====== Data supplied ======

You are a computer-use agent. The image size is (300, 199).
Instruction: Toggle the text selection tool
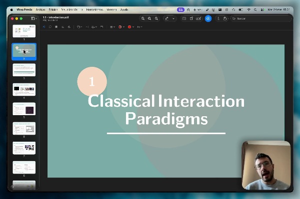click(44, 27)
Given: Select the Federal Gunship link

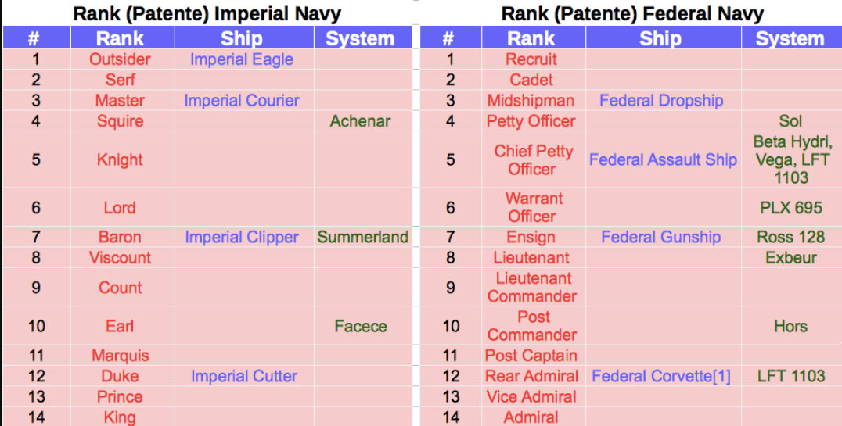Looking at the screenshot, I should click(661, 237).
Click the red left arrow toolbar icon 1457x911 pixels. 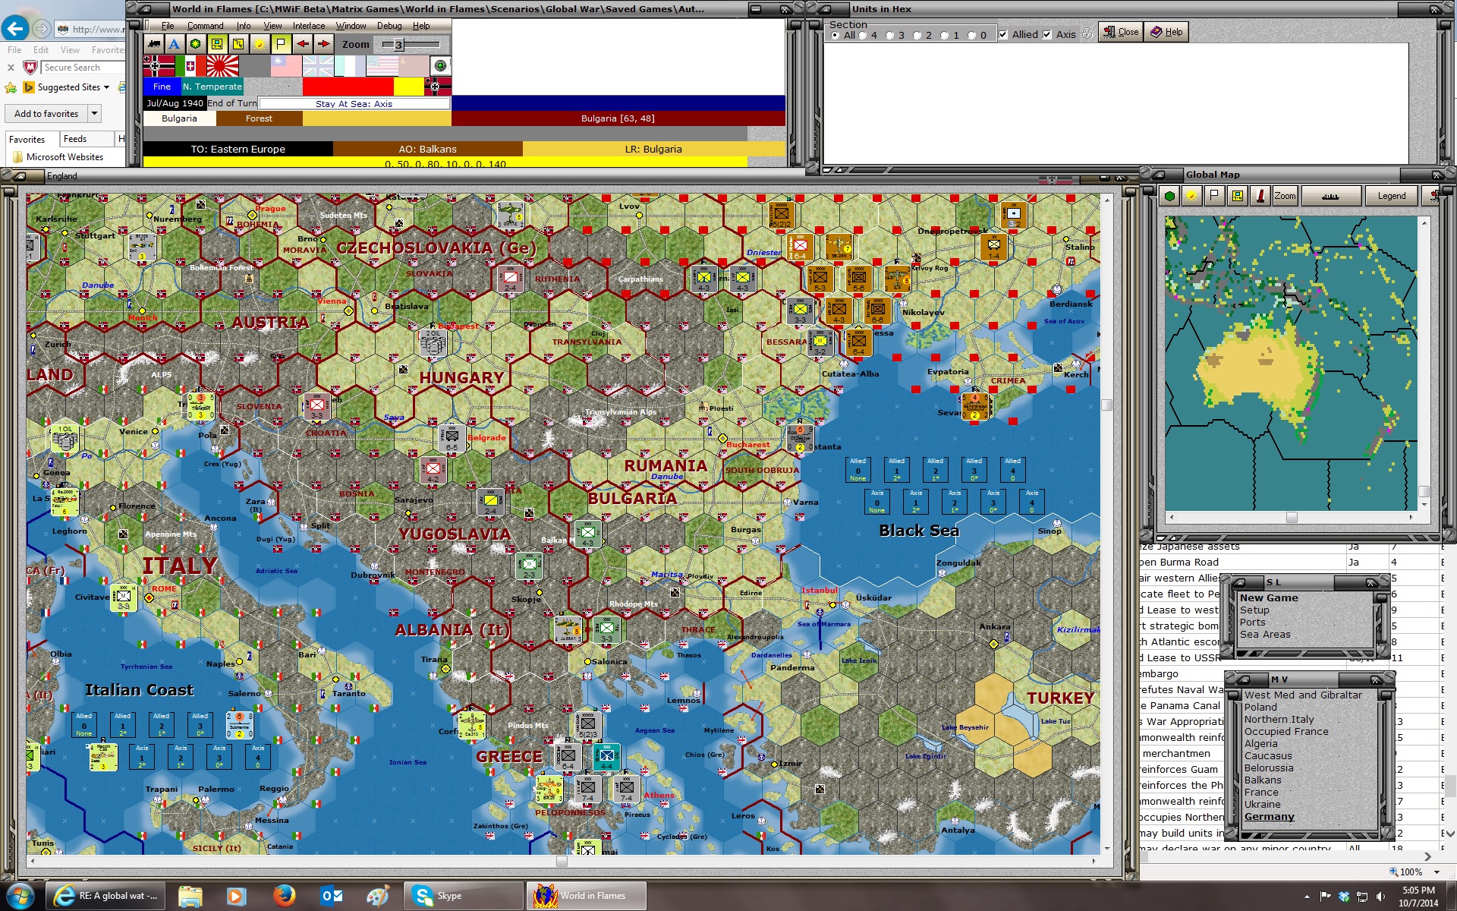click(303, 44)
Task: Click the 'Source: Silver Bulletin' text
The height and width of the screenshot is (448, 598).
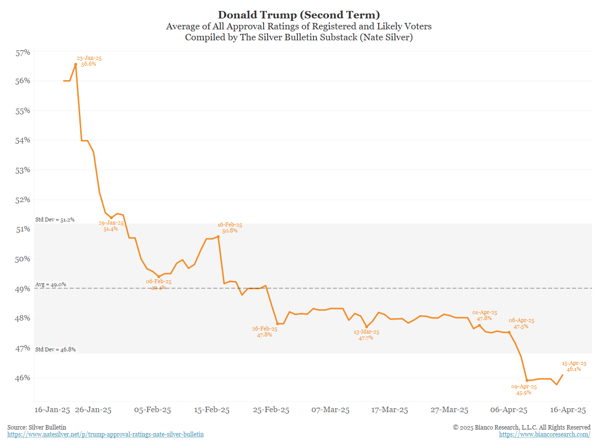Action: tap(36, 427)
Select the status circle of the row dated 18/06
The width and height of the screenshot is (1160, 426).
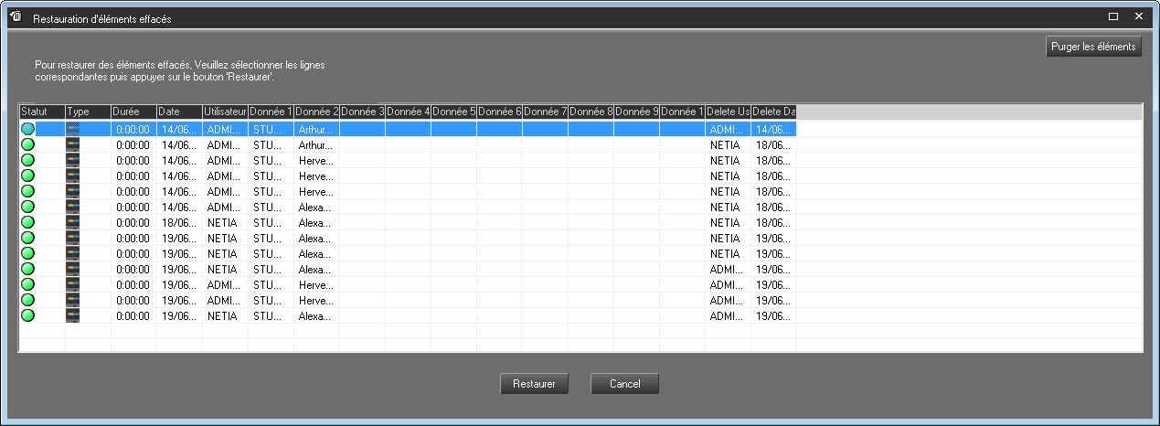tap(27, 222)
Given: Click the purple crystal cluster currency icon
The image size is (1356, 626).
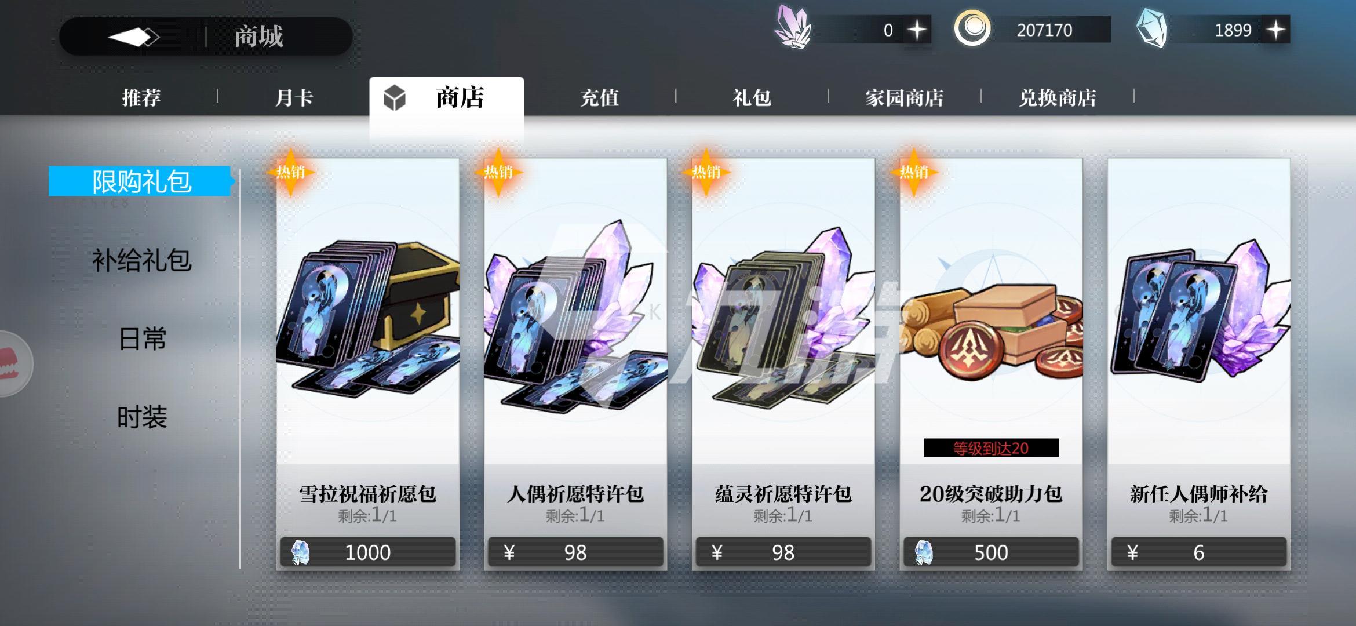Looking at the screenshot, I should pos(793,27).
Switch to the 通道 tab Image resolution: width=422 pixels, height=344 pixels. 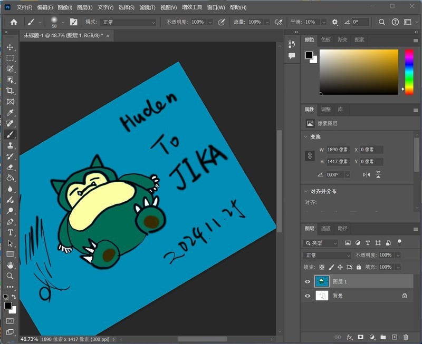point(326,229)
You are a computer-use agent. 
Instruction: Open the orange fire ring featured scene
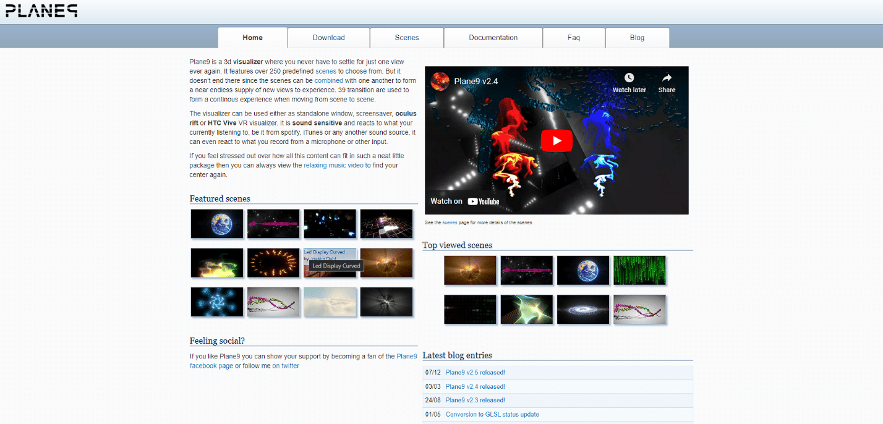[273, 263]
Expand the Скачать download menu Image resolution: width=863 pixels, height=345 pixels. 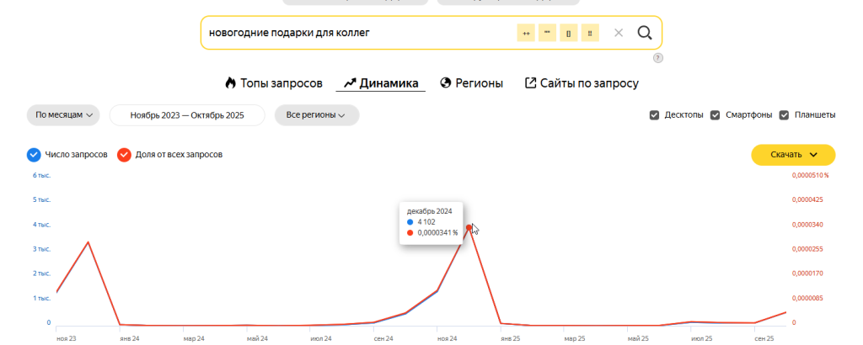(x=793, y=155)
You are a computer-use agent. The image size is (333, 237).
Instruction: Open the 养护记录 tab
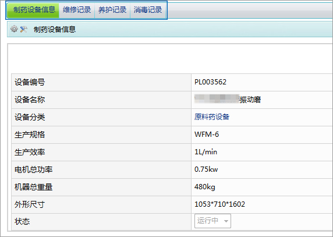(112, 10)
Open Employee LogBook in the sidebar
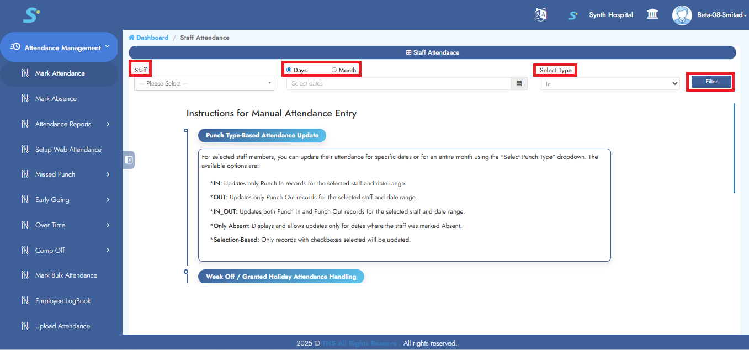The width and height of the screenshot is (749, 350). click(x=62, y=301)
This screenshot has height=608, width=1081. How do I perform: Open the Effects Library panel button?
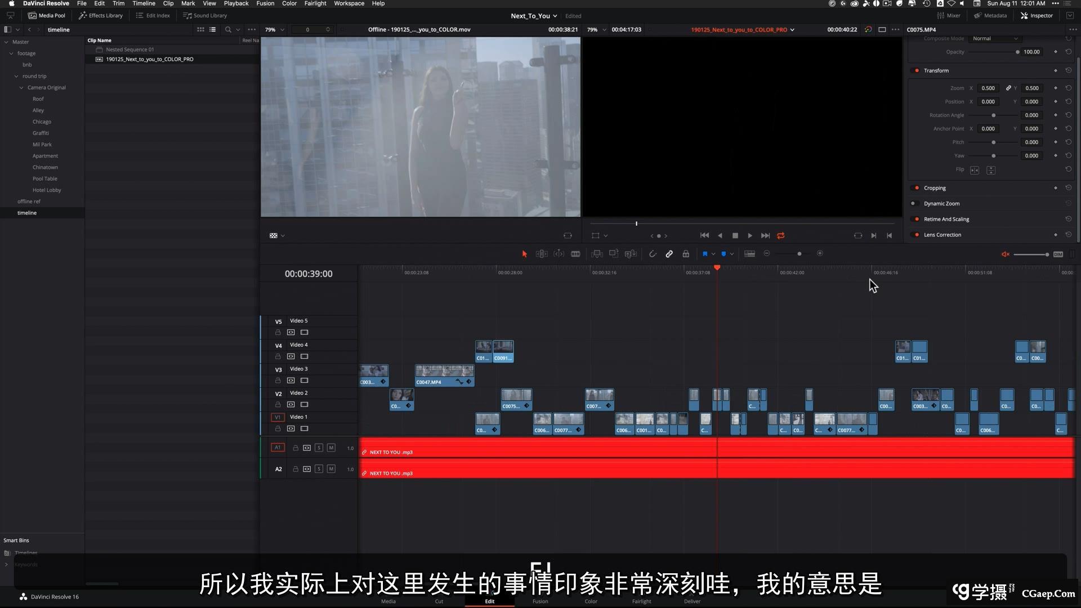[x=101, y=15]
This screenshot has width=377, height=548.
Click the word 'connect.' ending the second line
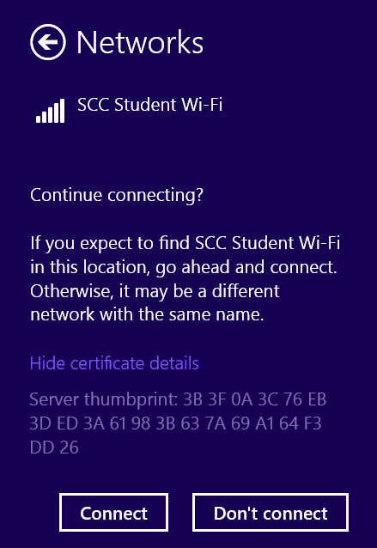pos(304,267)
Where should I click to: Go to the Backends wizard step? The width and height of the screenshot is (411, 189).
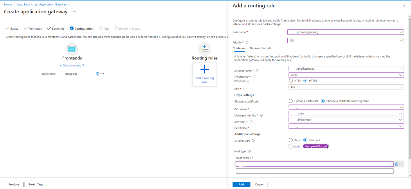tap(56, 29)
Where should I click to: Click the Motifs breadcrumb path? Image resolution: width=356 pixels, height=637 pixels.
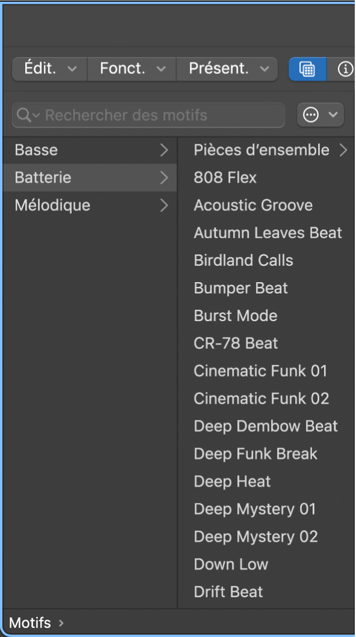tap(30, 623)
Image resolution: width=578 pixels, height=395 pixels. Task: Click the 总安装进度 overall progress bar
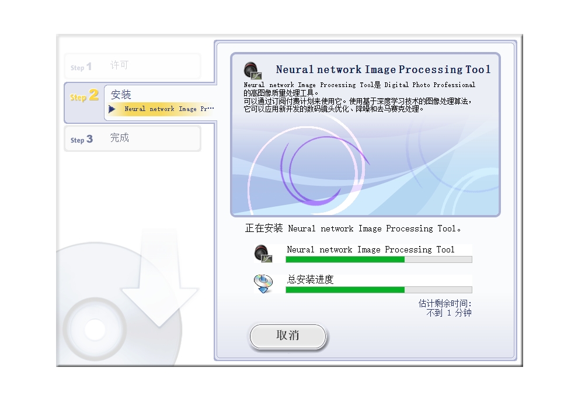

======

*Exercise details*:
Copy each line of the data above that contains the string "Where", matching case exactly.

*Exercise answer*:
Where should I click to: Go to the Backends wizard step? The width and height of the screenshot is (411, 189).
Where should I click to: Click the Motifs breadcrumb path? Image resolution: width=356 pixels, height=637 pixels.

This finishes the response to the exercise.